Data extracts section start

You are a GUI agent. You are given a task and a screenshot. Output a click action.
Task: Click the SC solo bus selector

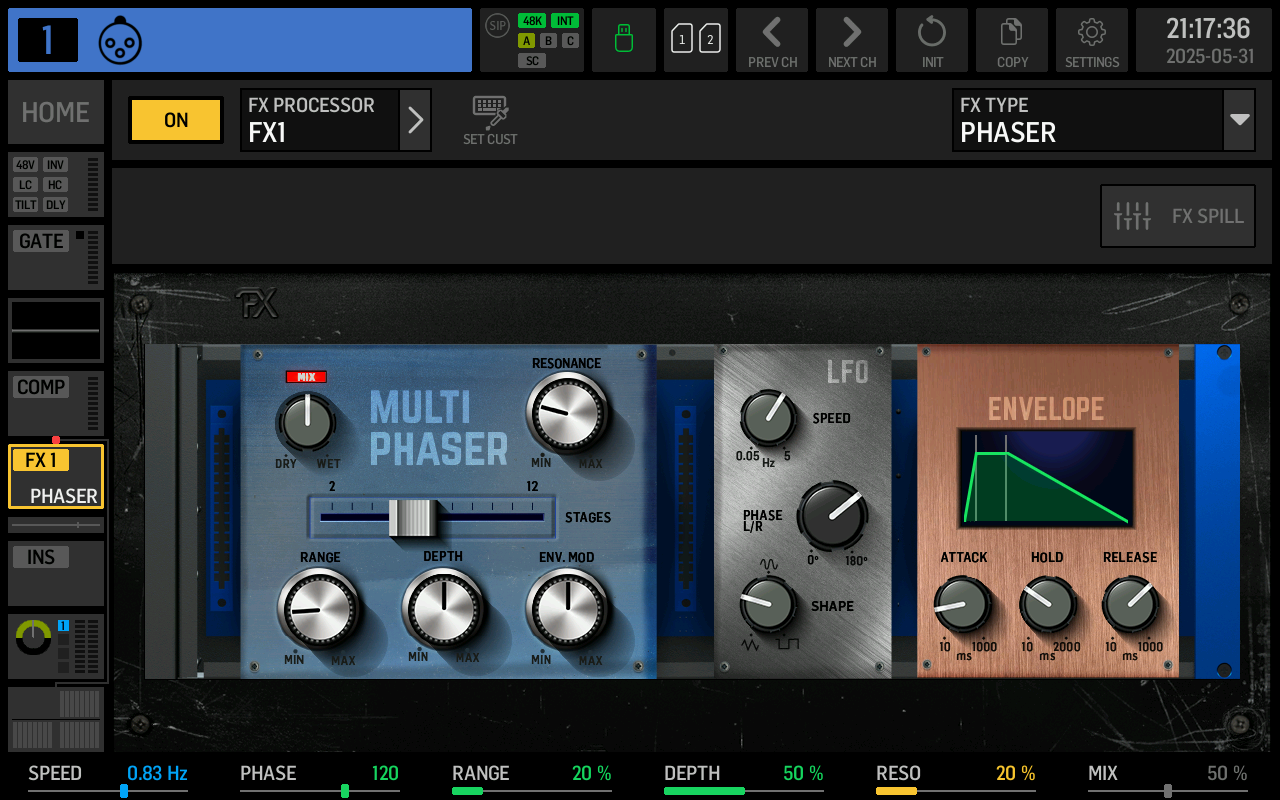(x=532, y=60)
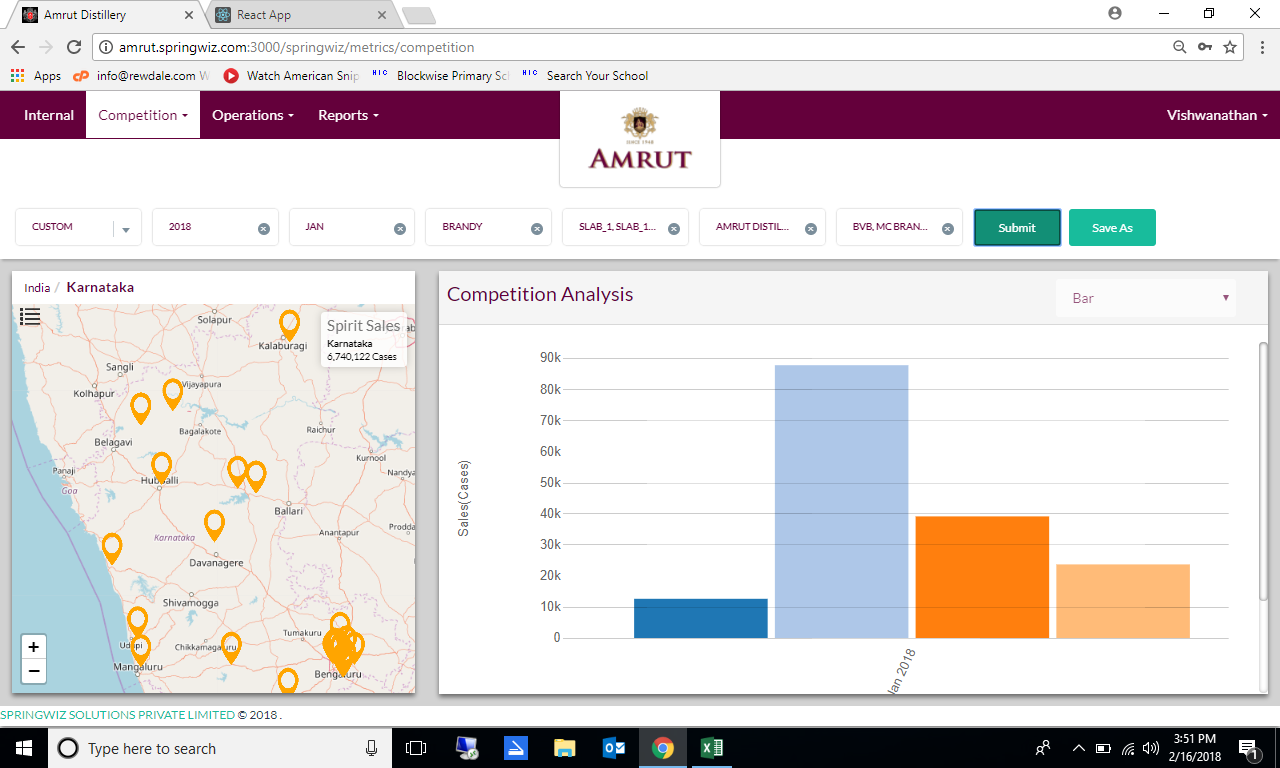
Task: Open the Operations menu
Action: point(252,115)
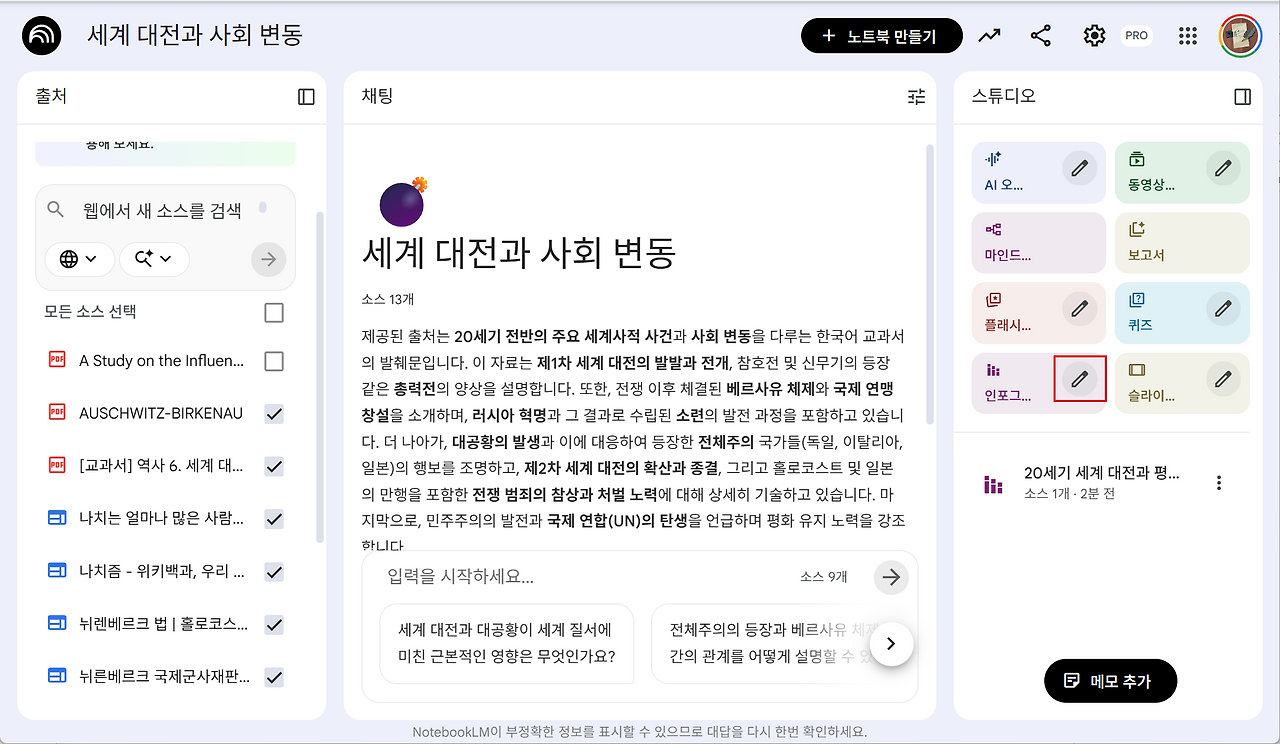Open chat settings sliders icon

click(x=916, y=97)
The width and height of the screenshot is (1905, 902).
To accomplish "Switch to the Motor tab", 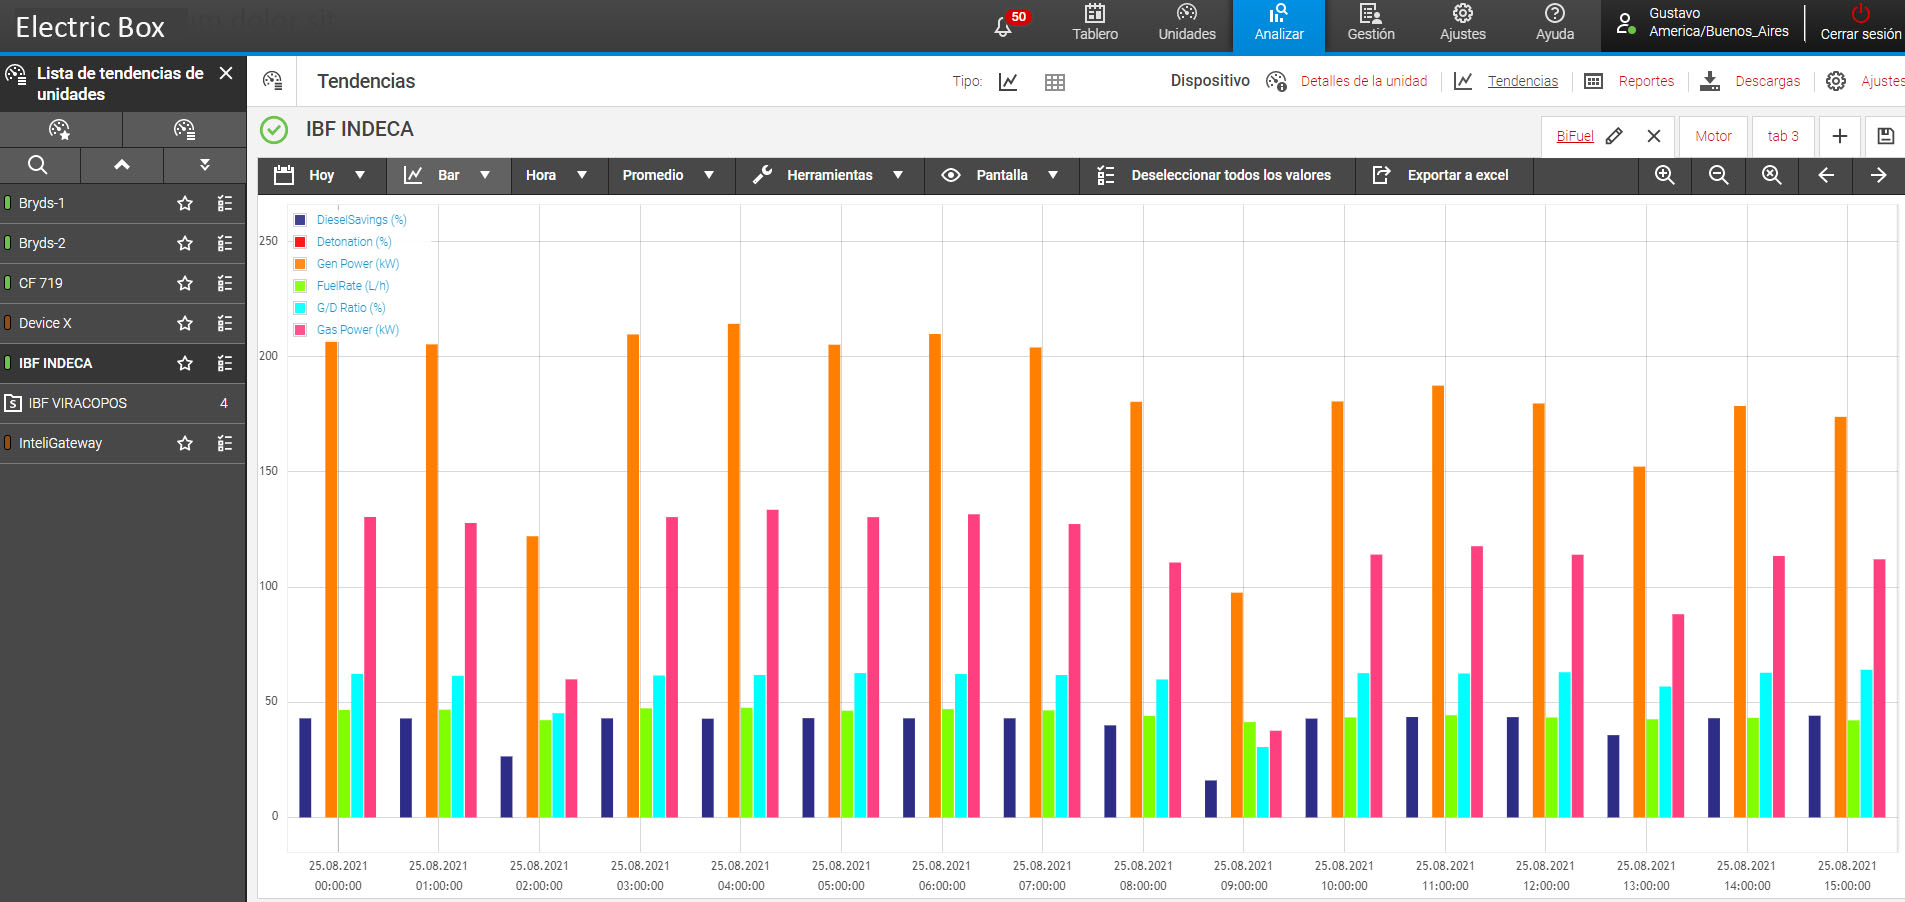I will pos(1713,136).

Data extracts section end
Data extracts section start

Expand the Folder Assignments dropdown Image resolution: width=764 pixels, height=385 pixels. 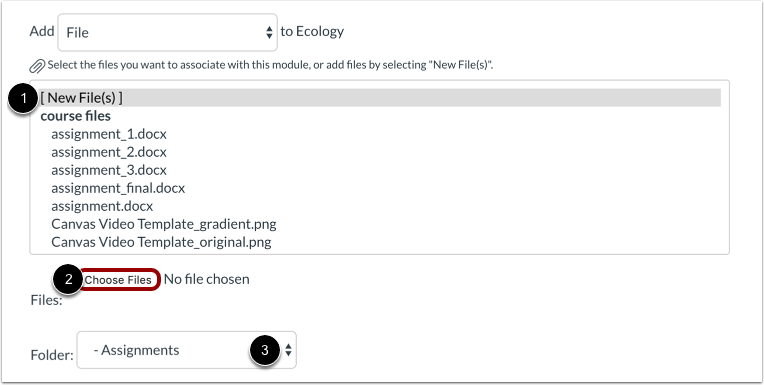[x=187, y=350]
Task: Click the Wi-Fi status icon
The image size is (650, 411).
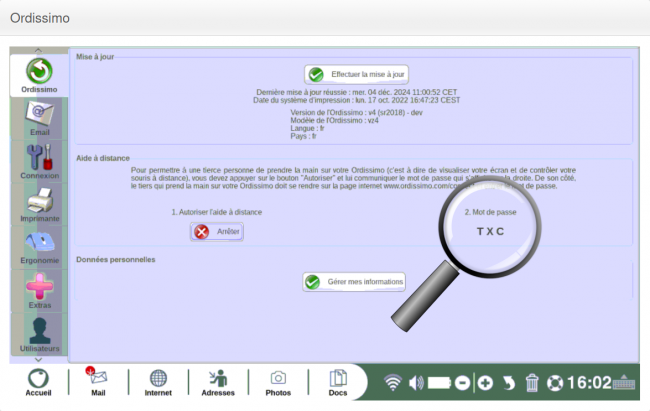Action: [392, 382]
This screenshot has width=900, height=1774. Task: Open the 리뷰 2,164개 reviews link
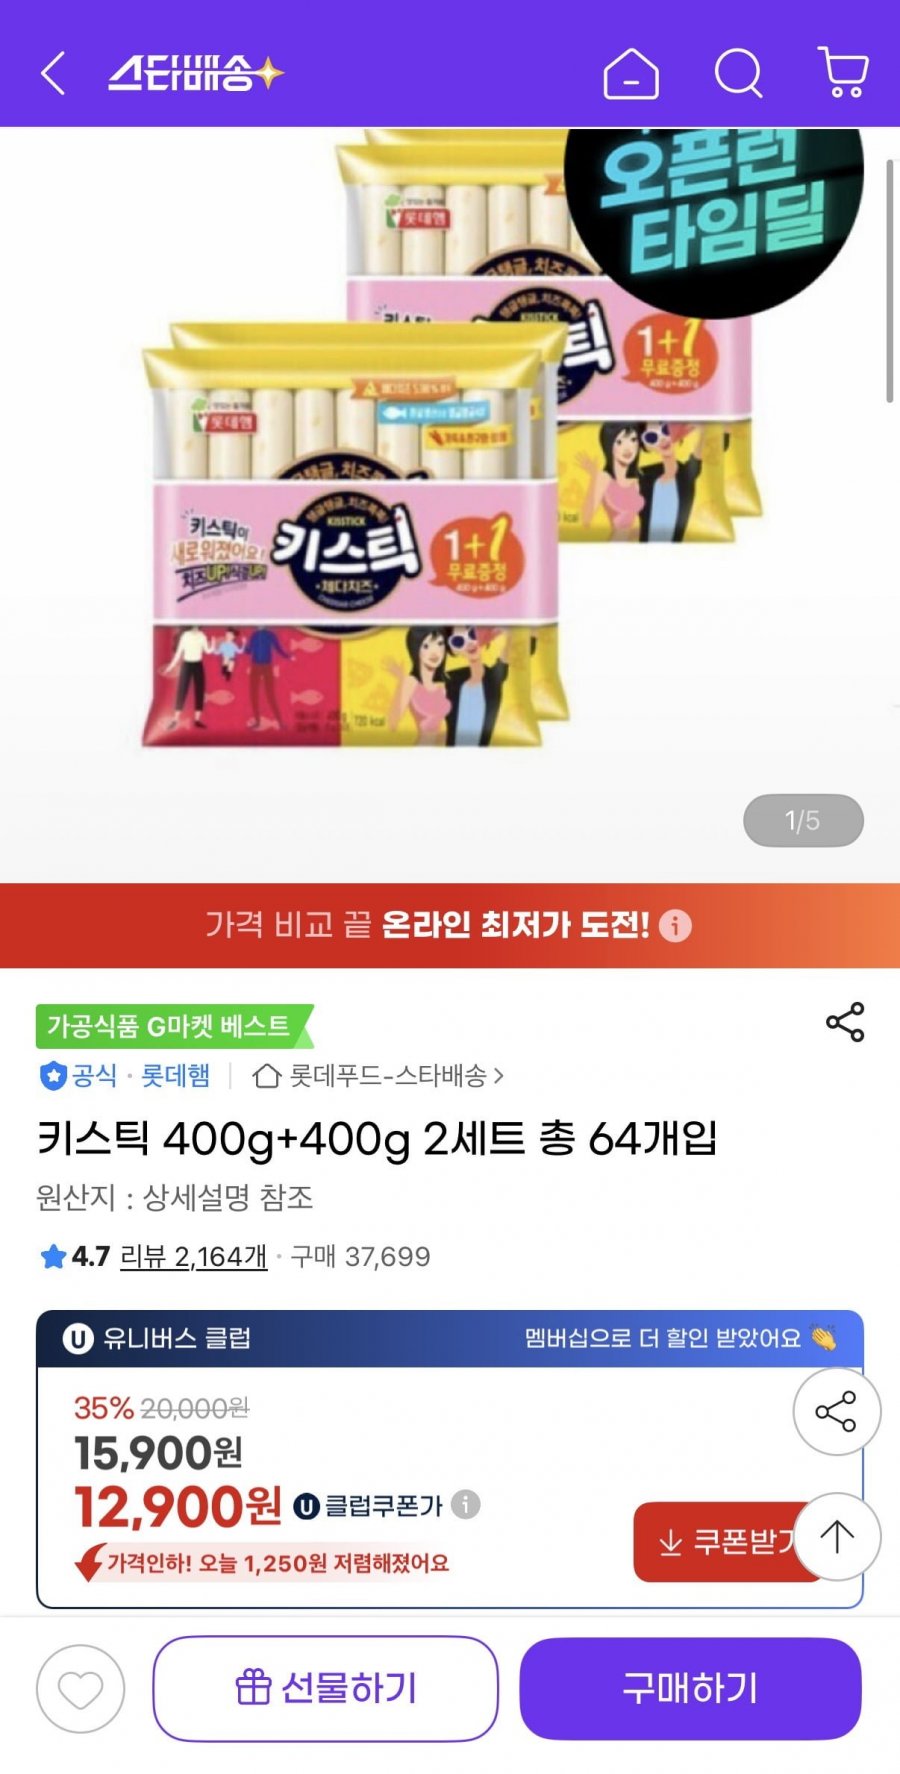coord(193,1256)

Data extracts section end
Data extracts section start

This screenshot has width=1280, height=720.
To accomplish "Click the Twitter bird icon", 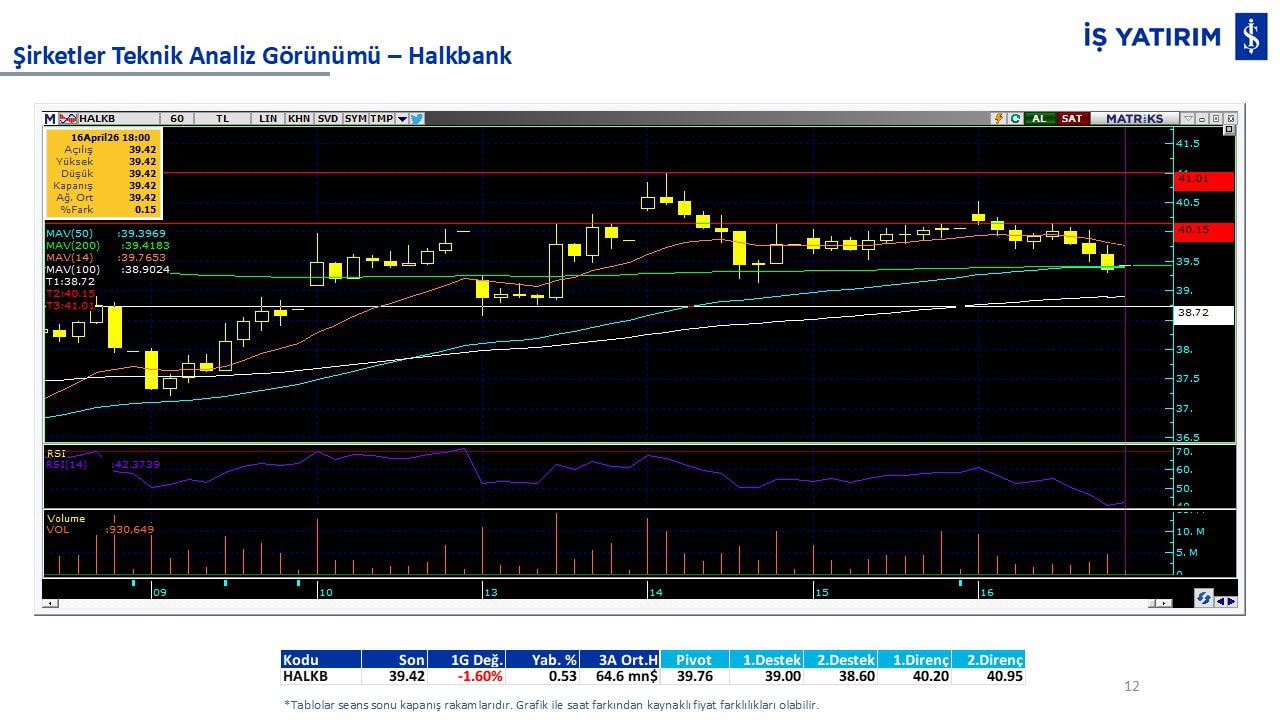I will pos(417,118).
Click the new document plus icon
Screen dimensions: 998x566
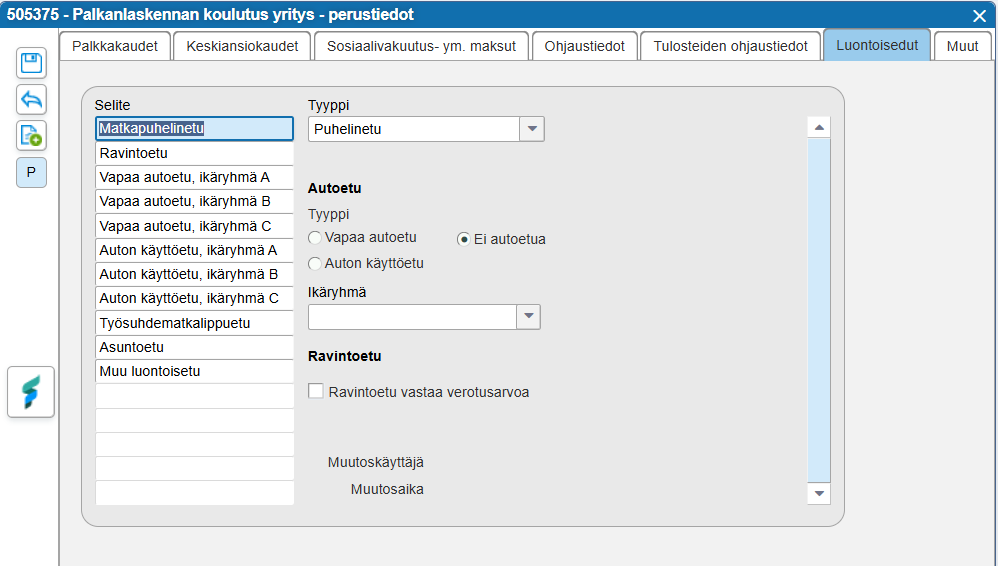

Data extracts section end

## Exercise details
Search the listing above for the lines with "Click the new document plus icon" and "Screen dimensions: 998x566", then output those lines and all lines between them exactly.

## Answer box
Click the new document plus icon
Screen dimensions: 998x566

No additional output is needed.